### How to complete this task
The whole of the data is to be returned without a single change.

### Data for processing

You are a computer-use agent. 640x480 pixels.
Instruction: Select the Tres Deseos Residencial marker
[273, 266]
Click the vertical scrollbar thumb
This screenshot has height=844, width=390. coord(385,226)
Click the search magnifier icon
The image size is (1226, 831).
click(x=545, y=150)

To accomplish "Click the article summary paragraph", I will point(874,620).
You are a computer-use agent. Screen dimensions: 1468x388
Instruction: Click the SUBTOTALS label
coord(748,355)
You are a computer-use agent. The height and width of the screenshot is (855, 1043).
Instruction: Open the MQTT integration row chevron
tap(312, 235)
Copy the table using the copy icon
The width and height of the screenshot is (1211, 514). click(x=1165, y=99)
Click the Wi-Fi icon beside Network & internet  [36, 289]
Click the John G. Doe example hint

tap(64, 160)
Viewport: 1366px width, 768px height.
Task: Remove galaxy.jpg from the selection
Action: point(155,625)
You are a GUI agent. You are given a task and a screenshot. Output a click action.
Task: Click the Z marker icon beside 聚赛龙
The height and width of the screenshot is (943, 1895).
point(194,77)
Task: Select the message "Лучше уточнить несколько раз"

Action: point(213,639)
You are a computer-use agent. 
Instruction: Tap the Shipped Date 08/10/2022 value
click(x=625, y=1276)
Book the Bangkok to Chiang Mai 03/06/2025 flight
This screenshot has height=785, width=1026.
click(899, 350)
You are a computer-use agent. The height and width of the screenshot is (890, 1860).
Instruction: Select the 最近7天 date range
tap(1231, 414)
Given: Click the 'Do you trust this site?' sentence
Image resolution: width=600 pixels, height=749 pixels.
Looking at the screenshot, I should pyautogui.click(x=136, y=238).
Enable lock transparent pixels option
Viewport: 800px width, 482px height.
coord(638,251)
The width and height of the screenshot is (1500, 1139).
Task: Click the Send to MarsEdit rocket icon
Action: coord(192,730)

### Exercise result
You are a computer-use agent. 640x480 pixels.
Instruction: Select the Tres Deseos Residencial marker
[273, 266]
Click the vertical scrollbar thumb
This screenshot has height=844, width=390. coord(385,226)
Click the search magnifier icon
The image size is (1226, 831).
click(x=545, y=150)

To accomplish "Click the article summary paragraph", I will point(874,620).
You are a computer-use agent. Screen dimensions: 1468x388
Instruction: Click the SUBTOTALS label
coord(748,355)
You are a computer-use agent. The height and width of the screenshot is (855, 1043).
Instruction: Open the MQTT integration row chevron
tap(312, 235)
Copy the table using the copy icon
The width and height of the screenshot is (1211, 514). click(x=1165, y=99)
Click the Wi-Fi icon beside Network & internet  [36, 289]
Click the John G. Doe example hint

tap(64, 160)
Viewport: 1366px width, 768px height.
Task: Remove galaxy.jpg from the selection
Action: point(155,625)
You are a GUI agent. You are given a task and a screenshot. Output a click action.
Task: Click the Z marker icon beside 聚赛龙
The height and width of the screenshot is (943, 1895).
point(194,77)
Task: Select the message "Лучше уточнить несколько раз"

Action: point(213,639)
You are a computer-use agent. 
Instruction: Tap the Shipped Date 08/10/2022 value
click(x=625, y=1276)
Book the Bangkok to Chiang Mai 03/06/2025 flight
This screenshot has height=785, width=1026.
click(899, 350)
You are a computer-use agent. The height and width of the screenshot is (890, 1860).
Instruction: Select the 最近7天 date range
tap(1231, 414)
Given: Click the 'Do you trust this site?' sentence
Image resolution: width=600 pixels, height=749 pixels.
Looking at the screenshot, I should pyautogui.click(x=136, y=238).
Enable lock transparent pixels option
Viewport: 800px width, 482px height.
coord(638,251)
The width and height of the screenshot is (1500, 1139).
Task: Click the Send to MarsEdit rocket icon
Action: coord(192,730)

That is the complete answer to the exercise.